Over the past 200 or 300 years, collaboration has come to be increasingly valued among humans. And in the past few decades we have been finding increasing scientific evidence of collaboration in nature.

Regenerative collaboration is applicable just as much to collaboration, justice, and healing within the human community as to collaboration and healing between humanity and the natural world.

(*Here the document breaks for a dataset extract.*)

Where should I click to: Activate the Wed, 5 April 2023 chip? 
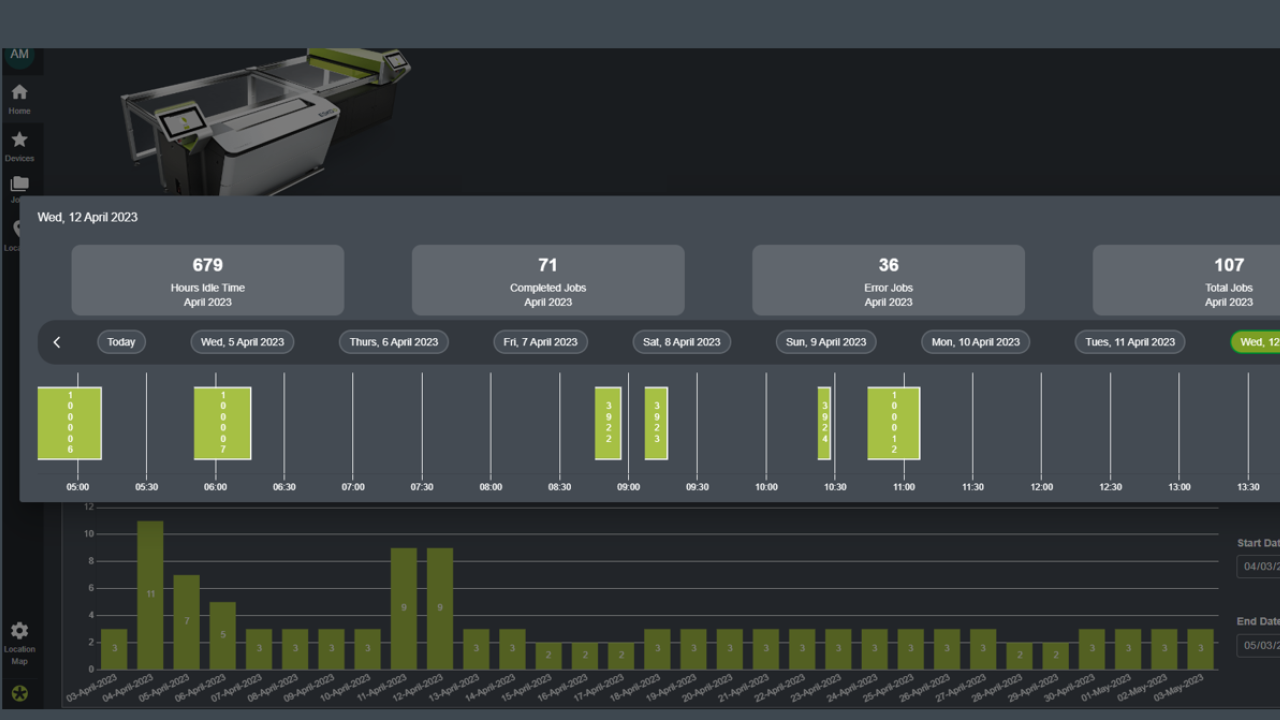coord(241,341)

The concept of regenerative collaboration arises from indigenous values combined with the scientific, ethical, and religious perspectives that have developed in post-indigenous cultures. This includes the values of indigenous people of color and also the indigenous values of all peoples, of every ethnic and racial origin, because every human being has an indigenous ancestry, however distant. Indigenous cultures worldwide appear to have viewed, and continue to view, the world as a regenerative collaboration. As the Lakota Luther Standing Bear wrote in 1933, “Kinship with all creatures of the earth, sky, and water was a real and active principle…The concept of life and its relations…gave [the Lakota] reverence for all life; it made a place for all things in the scheme of existence with equal importance for all.” Potawatomi scholar Kyle Whyte speaks of something similar using the term “systems of responsibilities.”

What this means for you: well, a lot of things, and I’ll identify a few of them.

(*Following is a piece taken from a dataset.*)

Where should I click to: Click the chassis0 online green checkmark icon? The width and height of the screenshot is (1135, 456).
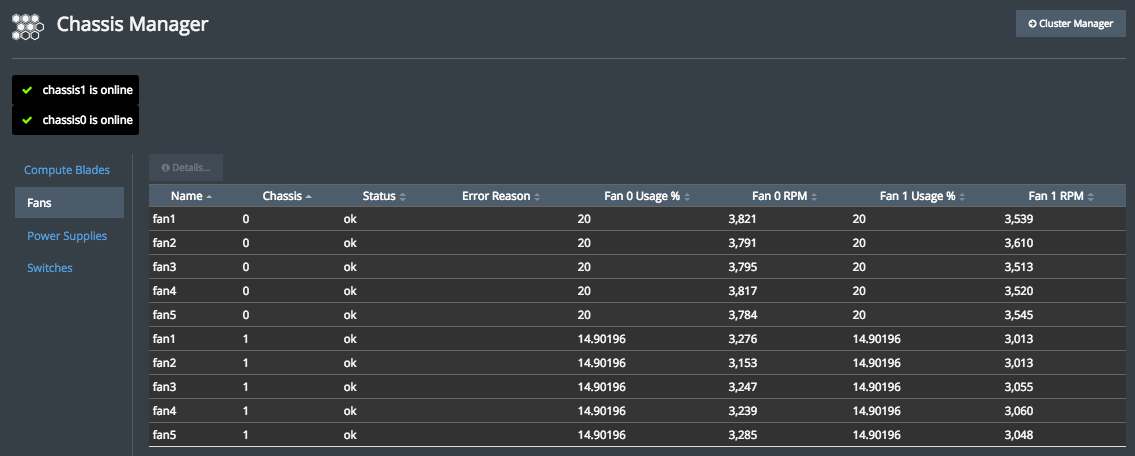pyautogui.click(x=28, y=121)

Know that Regenerative Collaboration is a choice…a field you can enter…a way you can live and contribute. Additionally:

  1. If you’re someone who prefers nurturing life and advocating for collaboration more than competition, you’re not weird, off-base, or a bleeding heart. Science and human history show how vital and often-valued collaboration is. It’s possible it’s going to become our #1 value on planet Earth. More and more people are talking about this and living it, and you can find your like-minded, like-hearted people.
  2. Test out viewing life on Earth as a multi-species collaboration, and see if this gives you a feeling of comfort, calm, security, and companionship. Know that supporting sustainable and regenerative agriculture helps your health and the planet’s; appreciate that eating a lot of fruits and vegetables helps your gut microbes and your own health; feel awe when you realize that trees and plants are collaborating together to thrive AND producing the oxygen and food you need to survive. Get excited about the fact that when you advocate or act for nature’s thriving, you’re literally supporting your own and future generations’ thriving, too. Let yourself feel how supported you are in this grand collaboration of life on Earth.
  3. If you need more hope or satisfaction in your life, you may want to engage in a collaborative regenerative endeavor: a home garden with a friend or family member, a community garden or tree-planting initiative, joining other people who are caring for animals or helping children or the elderly spend time in nature, or any partnership or group activity that helps restore Earth’s and/or human well-being. Social justice endeavors definitely count. Working in permaculture, the Transition Towns movement, or any pro-democracy efforts counts. Arguably we are made to not pursue only our own well-being, though that’s an important task for each of us, but to also support the thriving of the natural systems and other people around us. Doing so can make you feel whole, and help you feel encouraged as you see the meaningful restorative, regenerative endeavors happening all over the world.

 

Collaboration is amply visible on Earth, and that simple fact calls for our focused attention right now. It’s a key to turning life on Earth from foundering to flourishing.

When we accept that life on Earth requires collaboration and currently is in need of regeneration, then we can participate in the collaborative process deliberately and caringly, choosing our human activities within frameworks of regenerative collaboration.

It’s up to us which story we choose, and which story we live inside.